As centrais de coleta seletiva recolheram mais de 13 mil quilos de material reciclável entre os dias 21 e 30 de junho no São João de Salvador. Com a continuidade da festa no Parque de Exposições até terça-feira (02/07), a expectativa é atingir os 15 mil quilos de resíduos, entre latinhas de alumínio, plástico, vidro e papelão. Só as latinhas somaram mais de 7.500 kg.
Um coletivo formado por 10 cooperativas realiza a coleta seletiva no Parque de Exposições, beneficiando 560 catadores, entre cooperados e autônomos. O São João Sustentável e Solidário faz parte da ação “Trabalho Decente Preserva o Meio Ambiente”, do Governo do Estado, que investiu mais de R$ 1,2 milhão no projeto de coleta seletiva e solidária durante os festejos juninos em Salvador e três municípios do interior do estado: Itabuna, Juazeiro e Porto Seguro.
Coordenada pela Secretaria do Trabalho, Emprego, Renda e Esporte (Setre), em parceria com a Secretaria de Meio Ambiente (Sema) e Secretaria de Desenvolvimento Urbano (Sedur), a iniciativa contribui para o fortalecimento das redes de cooperativas de catadores a partir da atuação das centrais de coleta que compram os materiais recicláveis, evitando a ação de atravessadores e garantindo preço justo. Os catadores (as) recebem Equipamentos de Proteção Individual (EPIs), como botas, luvas e fardamento, além de refeições e diárias.

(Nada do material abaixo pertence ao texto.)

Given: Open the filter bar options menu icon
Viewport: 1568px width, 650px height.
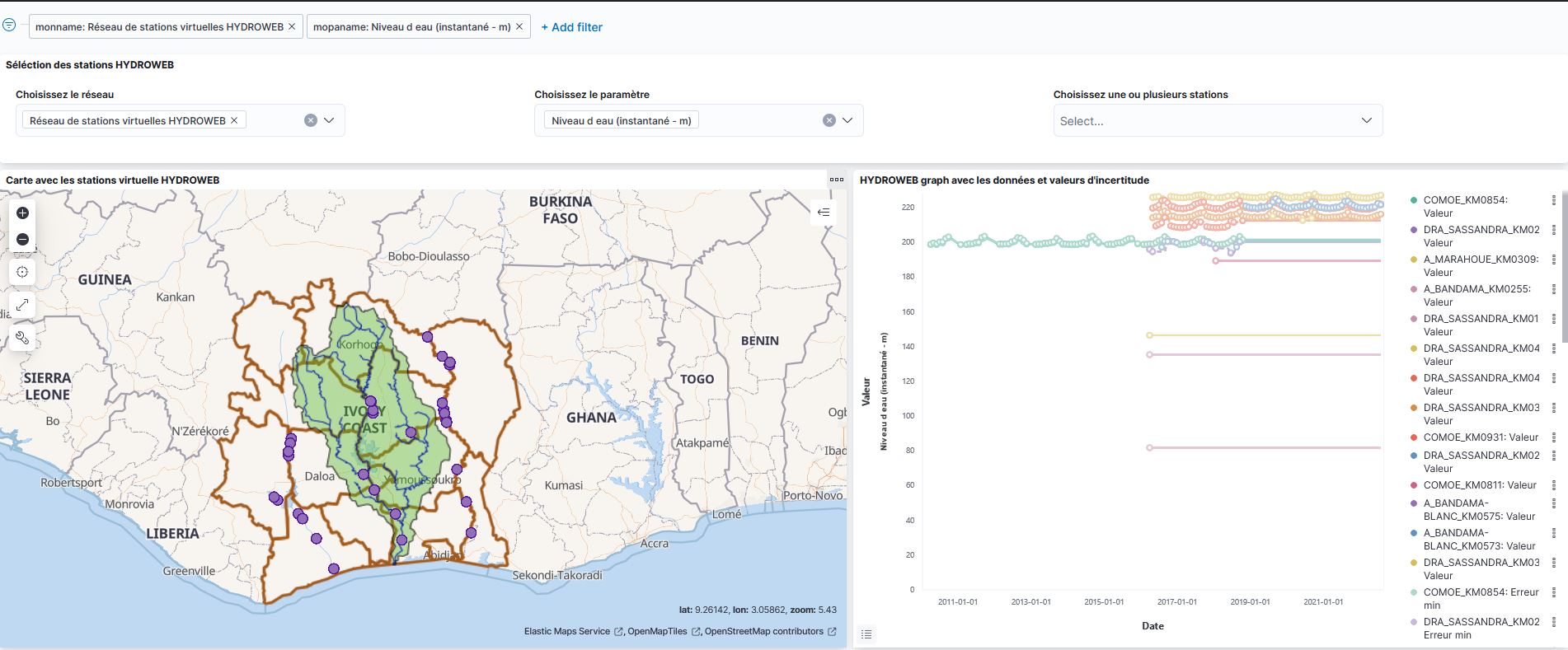Looking at the screenshot, I should click(x=9, y=26).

O dirigente da cooperativa Cooperguary, Genivaldo Ribeiro, diz que as bonificações também incluem o ganho de R$ 30 a cada 15 quilos de plástico ou de latinhas vendidos. Além da cidadania, informa, o projeto evita a poluição das praias. "Temos aqui a Praia de Tubarão, São Tomé de Paripe e Ilha de Maré. São cerca de cinco toneladas de resíduos que vão deixar de ir ao mar com o trabalho dos catadores de rua junto com as cooperativas".

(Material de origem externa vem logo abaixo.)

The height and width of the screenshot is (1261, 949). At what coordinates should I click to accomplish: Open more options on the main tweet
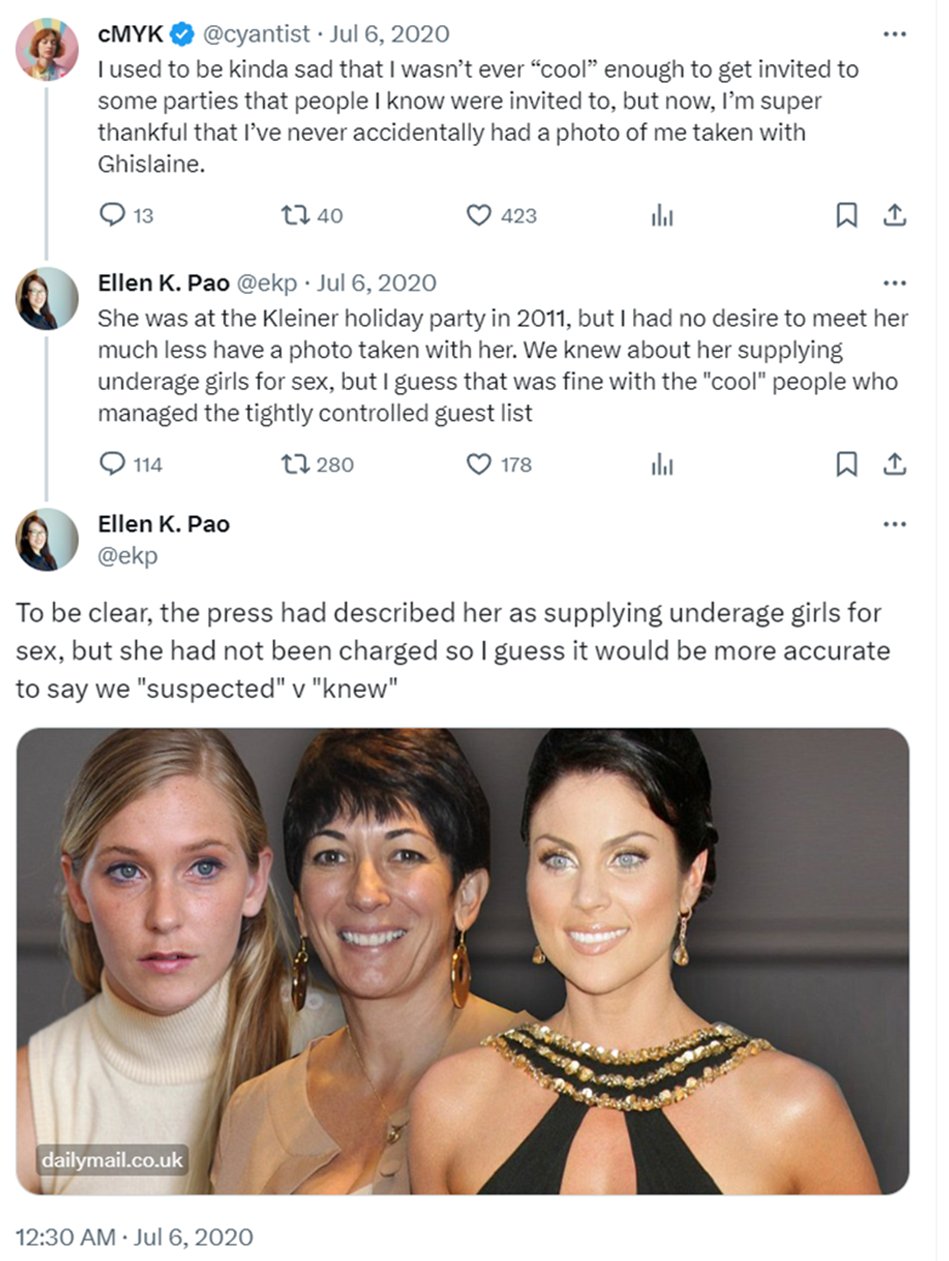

Ribeiro, 50 anos, trabalha desde 2007 com reciclagem. "O objetivo principal do projeto é não deixar que materiais, como garrafas, papéis, latinhas e outros, cheguem ao meio ambiente e ao aterro sanitário. Queremos com essa ação levar dignidade aos catadores e catadoras de rua".
Ana Carine Nascimentos, 36, que trabalha há 10 anos no Centro de Arte e Meio Ambiente (Cama), disse que a tecnologia saiu do carnaval e evolui, cada vez mais, para tornar visível o trabalho dos catadores. “O catador é um agente de mitigação das mudanças climáticas, reduzindo os impactos ambientais como a emissão de CO2, evitando os extrativismos e o desperdício dos recursos naturais e minerais”, conclui.